This has been the major gripe of southerners for a long time. Administered separately under British rule, sophisticated irrigation systems and a major cotton industry were established in the “Arab” north by an exclusively Oxbridge-educated elite with a strong “Arabist” streak.

Meanwhile, any development of industry in the “African” south was largely ignored, with essential services such as schools and health clinics left to Christian missionaries and British district officers, otherwise known as “bog barons”.

After independence in 1956, many southerners felt they were swapping one set of colonial masters for another – an Arab- and Muslim-dominated administration in Khartoum that began to enforce a system of “Arabisation” on the mainly Christian and animist south.

Two civil wars broke out, with two million dying in the second between 1983 and 2005, when the peace agreement was signed.

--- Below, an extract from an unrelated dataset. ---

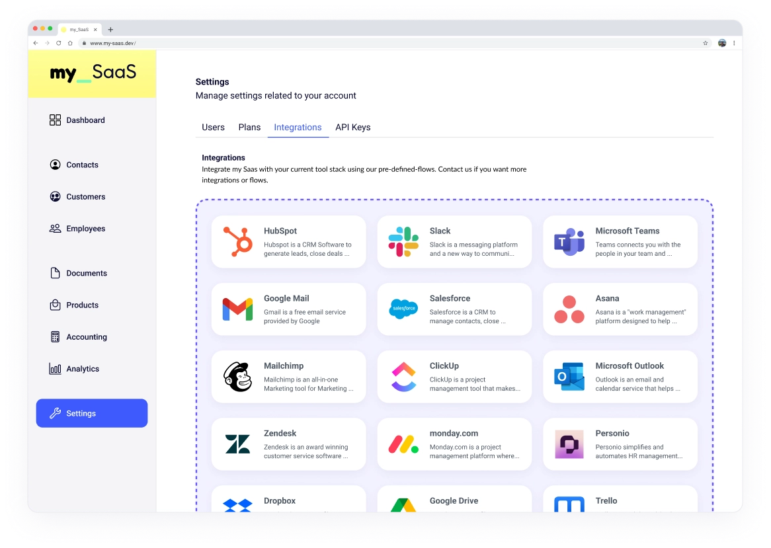The width and height of the screenshot is (771, 548).
Task: Switch to the API Keys tab
Action: pos(352,127)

Tomorrow’s referendum is a key plank of that agreement.

However, how north and south untangle themselves from one another is not yet clear.

Oil revenues are currently shared between both sides, but almost 80 per cent of the 490,000 barrels of oil Sudan produces every year is in the south. That oil is routed through Port Sudan in the north though, which means that south Sudan can’t afford to declare it all for themselves.

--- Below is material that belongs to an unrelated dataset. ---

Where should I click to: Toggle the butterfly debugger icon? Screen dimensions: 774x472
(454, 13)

There are other issues, such as the final demarcation of the border between both regions and how $38 billion (€29 billion) in foreign debt is divided.

But the most pressing problem is the border region of Abyei, where two tribes dominate. They are the Ngok Dinka, affiliated to the south, and the nomadic Misseriya tribe, whose allegiances lie with the north.

Abyei also has oil.

“If there is any trouble, it is going to start there,” says one international military observer deployed near the region.

It has been excluded from the referendum because of the strong disagreements between both sides but, at some stage, it will have to hold its own one.

With more than 200 ethnicities, south Sudan is hardly one homogenous unit either. Although there are members of the major Nuer and Shilluk tribes in government, the Dinka dominate positions, with ongoing land conflicts between the Shilluk and Dinka communities leading to deadly violence over the past year.

South Sudan may be about to turn its back on unity with the north. But it will have to work hard to remain united itself.